Under Obama we are obliterating, by Predator-missile attack, suspected jihadists (and anyone in the general vicinity near them) in Waziristan — the last time I looked, it was a foreign country — something a little bit more discomforting to them than rendition.

The last time I looked, Waziristan wasn’t a country at all, but never mind the details. One can argue about the merits of the drone campaign in Pakistan, but only hard-core pacifists deny that there is a time and a place for firing missiles at people to kill them. Meanwhile, it isn’t rendition simpliciter that the Obama administration has rejected, but rather turning detainees over to other countries for the purpose of torture. Are there people who would rather be tortured than blown up by a missile? Sure. But that isn’t a very interesting point. Over thousands of years of human civilization, people have periodically resigned themselves to the necessity of doing their best to kill other people. Yet most civilizations have maintained that it was a moral imperative to treat their surviving enemies with some degree of restraint. If Hanson wants to argue that humanity has had this one wrong all along, he should say so. Pretending it is a novel hypocrisy of the Obama administration isn’t a serious option.

And blowing the brains out of suspected piratical kidnappers in international waters might be seen, in the now hyper-legalistic universe of Western transnational jurisprudence, as something a little more extreme than bringing detainees out of their Koran- and Mediterranean-food-stocked Guantànamo jail cells for interrogations.

Victor, you’re doing it again! Whatever ‘extreme’ is supposed to mean here, it isn’t relevant. Forget getting shot, I’d choose a few minutes on the rack over life in prison without a second thought. Yet the former has been considered legally and morally impermissable since long before ‘the now hyper-legalistic universe of Western transnational jurisprudence’. (Try saying that five times fast!). Also, that bit about interrogations? Also dishonest. No one has ever suggested we not interrogate prisoners. That would be crazy. What bothers people is when the interrogations look like this:

It is possible to ask people questions without resorting to this sort of evil.
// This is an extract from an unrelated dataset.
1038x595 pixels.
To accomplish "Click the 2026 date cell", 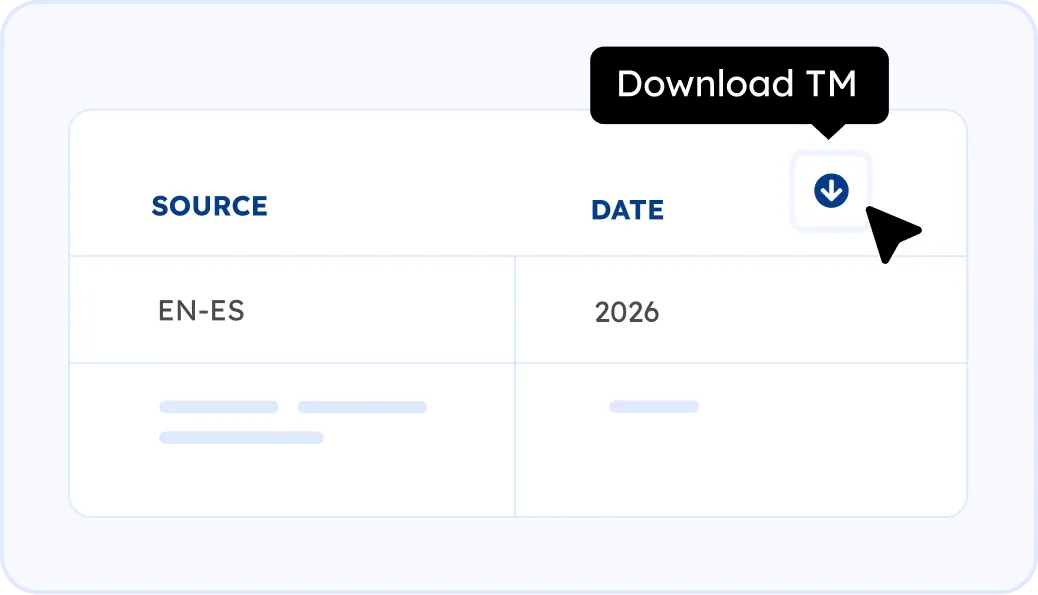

I know I’d prefer to be shown some upsetting nudie magazines as humiliation to make me talk than have a bullet take apart my skull.

I’m glad you like porn more than sudden death. Me too. But, on top of repeating the confusion and hand-waving from above, you are side-stepping the fact that this sort of humiliation is designed for devout Muslims, and doesn’t really apply to you. It’s more akin to someone forcing you to read a science textbook.
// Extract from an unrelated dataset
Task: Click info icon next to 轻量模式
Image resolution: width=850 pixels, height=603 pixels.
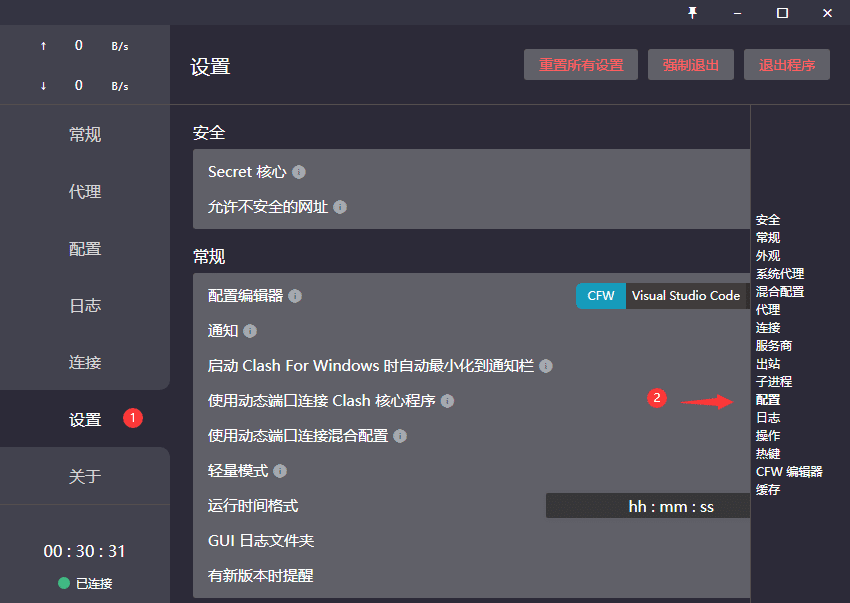Action: 280,471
Once Team Obama chose to trash Bush as a Constitution-shredder, while blinking and nodding at Spanish theatrics — all the while either not changing, or, in fact, stepping up Bush-era anti-terrorism measures — it put itself in a soon-to-be untenable position that even a fawning media won’t long be able to ignore.

Well, it sort of depends on the measures, doesn’t it? The idea wasn’t to stop counter-terrorism altogether, just the evil, illegal, and ineffective kinds. There is nothing untenable about condemning certain means of fighting terrorism while continuing to fight terrorism. That’s not all that complicated.
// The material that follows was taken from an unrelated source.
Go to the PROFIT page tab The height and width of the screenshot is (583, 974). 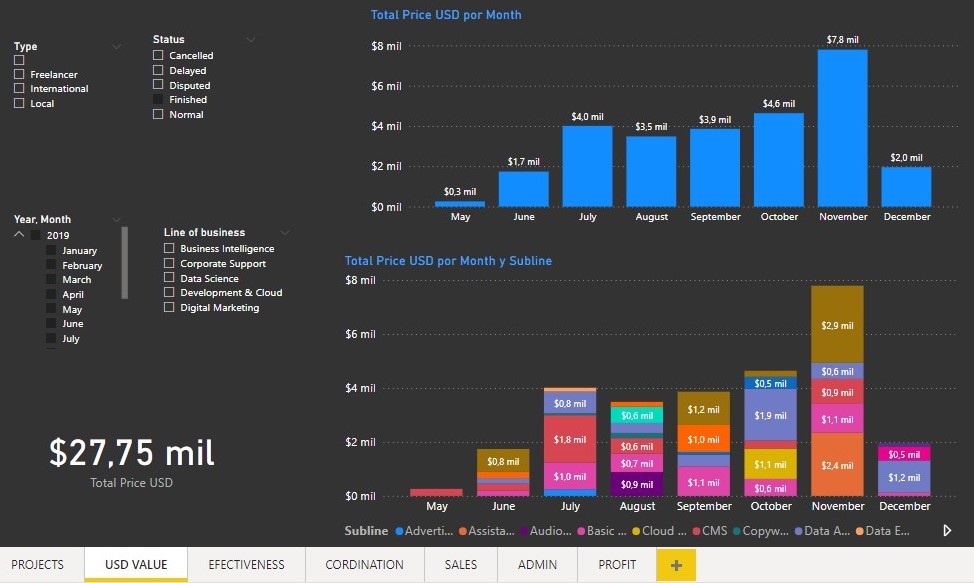617,565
Who knows what’s in our future — a Spanish indictment of “judge-and-jury” Barack Obama for ordering the executions of Pashtun and Somali suspects in foreign or international territories, without an arrest warrant, habeas corpus, rights to counsel, and recourse to appeal?

I’m actually in Spain at the moment, so I asked around, and no, it turns out that Spain isn’t planning to outlaw warfare. I’ll let you know if there’s any movement on that though.